Jobs and the Future of Work

Are quotas the way to get women to the top?

This article is published in collaboration with The Thomson Reuters Foundation trust.org.

As a young, ambitious British lawyer, Cherie Blair was firmly against imposing quotas to help advance women’s careers but 30 years later she is happy to admit she was wrong.

Blair, a leading barrister and women’s rights campaigner, said a drive unveiled on Thursday to get Britain’s top companies to fill a third of their boardrooms with women by 2020 is a step in the right direction but quotas would accelerate the progress.

The FTSE 100 companies have met a voluntary target of 25 percent women board members, according to a report released on Thursday, but they are now urged to reach 33 percent.

The report did not recommend quotas.

Research shows the 28 countries in the European Union are undecided or against gender quotas, which remain unpopular in the United States where companies lag their European peers in terms of female representation.

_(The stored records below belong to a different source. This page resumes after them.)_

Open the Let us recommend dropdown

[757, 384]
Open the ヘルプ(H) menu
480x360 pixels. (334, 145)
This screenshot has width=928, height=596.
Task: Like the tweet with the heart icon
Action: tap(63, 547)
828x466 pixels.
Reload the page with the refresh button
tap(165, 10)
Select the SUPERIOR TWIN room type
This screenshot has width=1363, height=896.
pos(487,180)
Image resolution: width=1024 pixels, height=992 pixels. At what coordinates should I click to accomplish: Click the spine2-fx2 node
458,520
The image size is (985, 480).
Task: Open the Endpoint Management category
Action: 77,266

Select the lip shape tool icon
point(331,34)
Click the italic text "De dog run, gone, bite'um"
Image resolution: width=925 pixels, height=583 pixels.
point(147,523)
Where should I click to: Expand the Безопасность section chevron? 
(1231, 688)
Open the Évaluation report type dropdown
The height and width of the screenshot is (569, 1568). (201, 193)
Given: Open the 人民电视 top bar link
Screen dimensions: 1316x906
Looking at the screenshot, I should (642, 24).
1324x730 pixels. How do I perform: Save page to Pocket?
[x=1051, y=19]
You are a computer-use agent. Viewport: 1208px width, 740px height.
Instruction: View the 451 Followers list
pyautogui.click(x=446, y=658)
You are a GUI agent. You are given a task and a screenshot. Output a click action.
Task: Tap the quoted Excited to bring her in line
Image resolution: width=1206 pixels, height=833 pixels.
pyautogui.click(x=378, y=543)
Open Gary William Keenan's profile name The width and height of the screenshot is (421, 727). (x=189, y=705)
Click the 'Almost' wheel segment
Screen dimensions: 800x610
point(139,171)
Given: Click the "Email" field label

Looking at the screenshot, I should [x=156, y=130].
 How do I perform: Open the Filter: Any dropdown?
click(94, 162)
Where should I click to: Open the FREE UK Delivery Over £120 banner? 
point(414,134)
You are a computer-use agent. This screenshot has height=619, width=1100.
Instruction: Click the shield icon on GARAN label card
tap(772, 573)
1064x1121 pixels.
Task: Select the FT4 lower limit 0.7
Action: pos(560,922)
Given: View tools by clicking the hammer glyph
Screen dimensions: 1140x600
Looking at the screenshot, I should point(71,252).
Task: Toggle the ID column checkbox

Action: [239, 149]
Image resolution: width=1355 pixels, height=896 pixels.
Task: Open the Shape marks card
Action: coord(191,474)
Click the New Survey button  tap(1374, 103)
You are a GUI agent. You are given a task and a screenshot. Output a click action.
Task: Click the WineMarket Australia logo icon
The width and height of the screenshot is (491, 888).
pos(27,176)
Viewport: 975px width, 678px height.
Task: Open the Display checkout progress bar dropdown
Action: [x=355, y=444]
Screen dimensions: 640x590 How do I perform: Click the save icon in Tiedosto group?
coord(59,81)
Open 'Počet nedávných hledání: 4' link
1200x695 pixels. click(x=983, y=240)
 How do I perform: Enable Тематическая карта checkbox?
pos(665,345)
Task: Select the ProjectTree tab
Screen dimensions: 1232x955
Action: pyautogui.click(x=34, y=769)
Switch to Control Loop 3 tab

But Blair, 61, who runs an international law firm as well as a women’s charity, the Cherie Blair Foundation for Women, said more needs to be done to improve female representation at top corporate levels.

She said in the 1980s she would have opposed quotas, siding with critics who argue that mandatory targets lead to token hires and could undermine those who made in on their own merits but said progress has been far too slow.

“I would have said I want to make it all on my own merit but with age has come wisdom and disappointment,” Blair, the wife of former British Prime Minister Tony Blair, told the Thomson Reuters Foundation in an interview.

“Maybe I thought at the time that we could get there without quotas. But quotas are a necessary evil,” she said.

She described quotas as a “temporary readjustment to what is clearly a structural issue in the market place, in this case the lack of women making it to the top.”

Although figures show women make up about 26 percent of FTSE 100 boards, up from 12.5 percent in 2010, and no boards remain all-male, women make up just 9.6 percent of executive roles and only five women are chief executives.

Blair said it has been proven that quotas worked.

Corporate board gender quotas were first introduced in 2003 in Norway, which mandated that 40 percent of board directors be female. By 2008 the target was reached.

But while women hold powerful positions in Norwegian politics, labour movements and business trade association, critics will point out that none of Norway’s largest companies has a female chief executive.

Companies that followed Norway with legislated quotas for companies include Spain, France, Iceland, Belgium and Italy.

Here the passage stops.